TRECHO SELECIONADO:

────────

Walt está apaixonado por um imigrante mexicano que está ilegalmente em seu país. O problema é que o rapaz, além de não estar nenhum pouco interessado em Walt, nem ao menos fala o mesmo idioma. Além disso, o próprio Walt não sabe se realmente gosta de Johnny ou apenas o deseja fisicamente.

Crítica

Longa de estreia de Gus Van Sant, Mala Noche é também um dos seus trabalhos mais autorais e despojados. Sem o refinamento que iria desenvolver nos anos seguintes, aqui ele se apresenta de forma desnuda, sem amarras ou maiores cuidados, abraçando sem pudores temas potencialmente polêmicos, mas de um modo tão familiar e natural que os mesmos acabam perdendo esse viés controverso para se apresentarem de braços abertos, introduzindo o espectador em um mundo ainda carente deste tipo de olhar independente e experimental. Duas características que estão marcadas do começo ao fim deste trabalho.

────────

DADOS FORNECIDOS:

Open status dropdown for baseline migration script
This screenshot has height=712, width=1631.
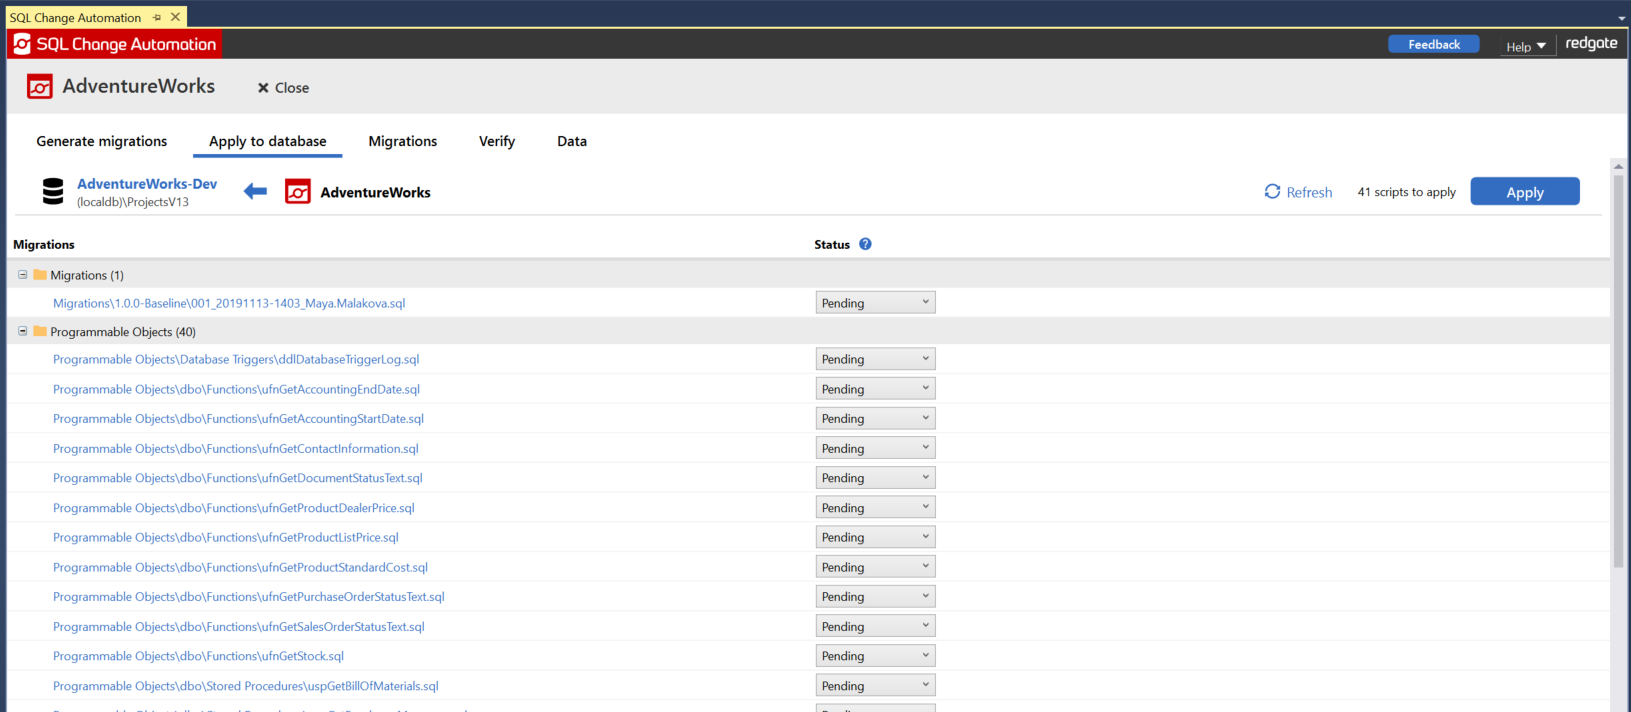(x=875, y=303)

────────

EXERCÍCIOS PROPOSTOS:
[A] Copie o trecho do texto sobre Mala Noche de "Walt está apaixonado" a "fim deste trabalho.", alterando "Walt" para "Walter".
[B] Segundo o texto sobre Mala Noche, qual foi o longa de estreia de Gus Van Sant?

RESPOSTAS CORRETAS:
[A]
Walter está apaixonado por um imigrante mexicano que está ilegalmente em seu país. O problema é que o rapaz, além de não estar nenhum pouco interessado em Walter, nem ao menos fala o mesmo idioma. Além disso, o próprio Walter não sabe se realmente gosta de Johnny ou apenas o deseja fisicamente.

Crítica

Longa de estreia de Gus Van Sant, Mala Noche é também um dos seus trabalhos mais autorais e despojados. Sem o refinamento que iria desenvolver nos anos seguintes, aqui ele se apresenta de forma desnuda, sem amarras ou maiores cuidados, abraçando sem pudores temas potencialmente polêmicos, mas de um modo tão familiar e natural que os mesmos acabam perdendo esse viés controverso para se apresentarem de braços abertos, introduzindo o espectador em um mundo ainda carente deste tipo de olhar independente e experimental. Duas características que estão marcadas do começo ao fim deste trabalho.

[B] Foi Mala Noche.